[Element lookup records]
** Begin **
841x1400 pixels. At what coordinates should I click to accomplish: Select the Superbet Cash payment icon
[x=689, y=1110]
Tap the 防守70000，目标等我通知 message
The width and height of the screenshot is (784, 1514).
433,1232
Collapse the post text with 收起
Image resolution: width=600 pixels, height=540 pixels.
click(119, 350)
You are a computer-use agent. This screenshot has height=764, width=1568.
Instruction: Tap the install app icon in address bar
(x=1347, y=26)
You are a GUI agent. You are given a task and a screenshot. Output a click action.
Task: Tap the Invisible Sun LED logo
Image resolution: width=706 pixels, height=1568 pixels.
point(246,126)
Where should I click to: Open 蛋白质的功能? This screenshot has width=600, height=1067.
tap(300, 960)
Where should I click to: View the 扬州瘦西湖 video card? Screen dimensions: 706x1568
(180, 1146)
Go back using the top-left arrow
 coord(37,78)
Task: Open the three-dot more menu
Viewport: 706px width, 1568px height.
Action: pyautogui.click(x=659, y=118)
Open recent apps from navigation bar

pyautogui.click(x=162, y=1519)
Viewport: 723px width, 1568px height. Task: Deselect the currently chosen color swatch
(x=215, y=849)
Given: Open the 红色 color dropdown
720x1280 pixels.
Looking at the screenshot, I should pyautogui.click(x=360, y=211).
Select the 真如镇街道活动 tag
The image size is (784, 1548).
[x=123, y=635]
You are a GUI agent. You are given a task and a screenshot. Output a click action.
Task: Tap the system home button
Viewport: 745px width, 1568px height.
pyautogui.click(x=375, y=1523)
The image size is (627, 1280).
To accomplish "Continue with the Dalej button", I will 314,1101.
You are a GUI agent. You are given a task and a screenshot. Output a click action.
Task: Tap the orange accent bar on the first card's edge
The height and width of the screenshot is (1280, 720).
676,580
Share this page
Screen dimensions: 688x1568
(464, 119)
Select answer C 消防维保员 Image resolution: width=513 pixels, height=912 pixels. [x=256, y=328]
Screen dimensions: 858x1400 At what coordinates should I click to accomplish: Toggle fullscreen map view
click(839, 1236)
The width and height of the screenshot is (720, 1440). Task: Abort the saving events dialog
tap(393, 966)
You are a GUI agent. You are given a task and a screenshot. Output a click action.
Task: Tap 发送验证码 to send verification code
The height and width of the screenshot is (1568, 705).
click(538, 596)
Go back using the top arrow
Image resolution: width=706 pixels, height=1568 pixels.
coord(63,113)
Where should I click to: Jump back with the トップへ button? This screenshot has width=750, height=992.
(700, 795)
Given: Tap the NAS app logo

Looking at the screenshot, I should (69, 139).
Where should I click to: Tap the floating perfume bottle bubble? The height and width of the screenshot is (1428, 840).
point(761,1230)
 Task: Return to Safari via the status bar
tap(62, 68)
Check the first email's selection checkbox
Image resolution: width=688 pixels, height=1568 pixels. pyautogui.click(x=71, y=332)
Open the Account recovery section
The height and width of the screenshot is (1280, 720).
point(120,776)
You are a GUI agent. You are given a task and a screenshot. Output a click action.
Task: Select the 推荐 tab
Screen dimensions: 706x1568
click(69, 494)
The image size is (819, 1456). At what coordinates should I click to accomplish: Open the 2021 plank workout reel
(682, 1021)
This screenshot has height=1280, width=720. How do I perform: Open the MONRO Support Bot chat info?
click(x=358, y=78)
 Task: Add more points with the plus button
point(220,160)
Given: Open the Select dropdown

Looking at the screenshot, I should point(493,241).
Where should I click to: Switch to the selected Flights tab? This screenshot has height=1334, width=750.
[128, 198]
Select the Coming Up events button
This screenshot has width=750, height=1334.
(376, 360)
** End **
Lay out the entries from the line containing "Task: Add more points with the plus button" through the end of the entries as a numbered list, omitting blank lines.

== OUTPUT ==
1.  Task: Add more points with the plus button
2. point(220,160)
3. Given: Open the Select dropdown
4. Looking at the screenshot, I should point(493,241).
5. Where should I click to: Switch to the selected Flights tab? This screenshot has height=1334, width=750.
6. [128, 198]
7. Select the Coming Up events button
8. This screenshot has width=750, height=1334.
9. (376, 360)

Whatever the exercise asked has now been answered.